DUNEDIN — John Hornberger, 45, was reading a newspaper at the Hot Spots Cyber Cafe on Wednesday afternoon as his girlfriend played a computer game.
Suddenly, he heard a noise. Then police broke through the door with a battering ram.
"You know what I said when that happened?" Hornberger asked. " 'Uh oh. This doesn't look good.' "
About 15 Pinellas County deputies in bulletproof vests swarmed in and surrounded about a dozen patrons, Hornberger said. The elderly women in the room looked frightened.
The raid at the strip mall gaming room was one of three in North Pinellas County on Wednesday after an eight-month investigation. Narcotics division deputies netted three arrests, more than 100 computers and $14,000 in cash.
The three men arrested were each charged with one felony count of maintaining a gambling establishment and multiple misdemeanor counts of possessing a coin-operated device.
The men are:
• Zbigniew Skwara, 50, of Tarpon Springs, the owner of the Cyber Pal Cafe on U.S. Highway 19 N in Palm Harbor. He faces 21 charges.

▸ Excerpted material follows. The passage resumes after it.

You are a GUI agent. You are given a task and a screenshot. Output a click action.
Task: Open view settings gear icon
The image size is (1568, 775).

•James Michael Hill, 29, of Davenport, regional manager of the Hot Spot Cyber Center on Bayshore Boulevard in Dunedin. He faces 61 charges.

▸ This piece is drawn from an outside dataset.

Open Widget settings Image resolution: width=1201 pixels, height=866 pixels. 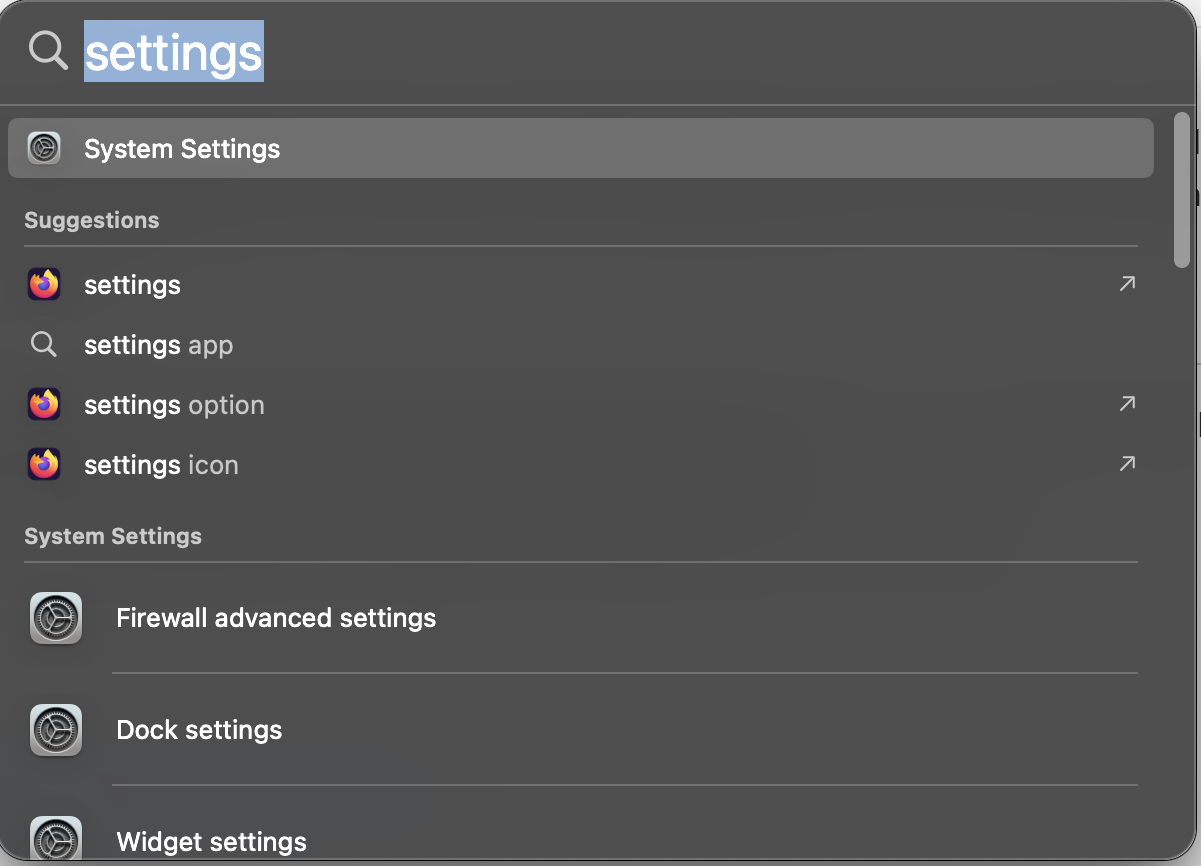(210, 841)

•Steven George Duke, 52, of Largo, manager of Mike's Internet Cafe on Seminole Blvd. in Largo. He faces 56 charges.
Each business was in operation for at least six months, according to arrest reports. Detectives also seized 139 computers and more than $14,000.
Hornberger said he never played the gaming machines but they were "just like a computer game." The most customers could win was $2,500.
Customers could buy telephone cards or Internet service time which, after being converted into points, could be used to play Vegas-style computer games, according to law officials.
One dollar bought 100 points to play about a dozen bingo, keno or slot games. Points won were then redeemed for cash.
Reached by telephone Thursday, Skwara said he doesn't understand why he was shut down.
"We don't even have a coin-operated machine," he said. "Nobody lost money."
Skwara said he hopes the charges are dropped but doesn't know if the Cyber Pal Cafe will reopen.
Sarah Worcester, an employee at Just Bargains next to the Hot Spot Cyber Center, said she never played but she regularly ate dinner there. Elderly women sometimes sat outside, waiting for a free chair.
Her customers complained and asked if the business was operating legally, Worcester said. The business opened in November after a church moved out.
Worcester said many people won hundreds of dollars. But even more lost — and kept coming back.
She sat outside Thursday afternoon, telling everyone the gaming room was closed. Cars slowed and stopped as the drivers peered in. One elderly woman pulled the door's handle before going back to her car.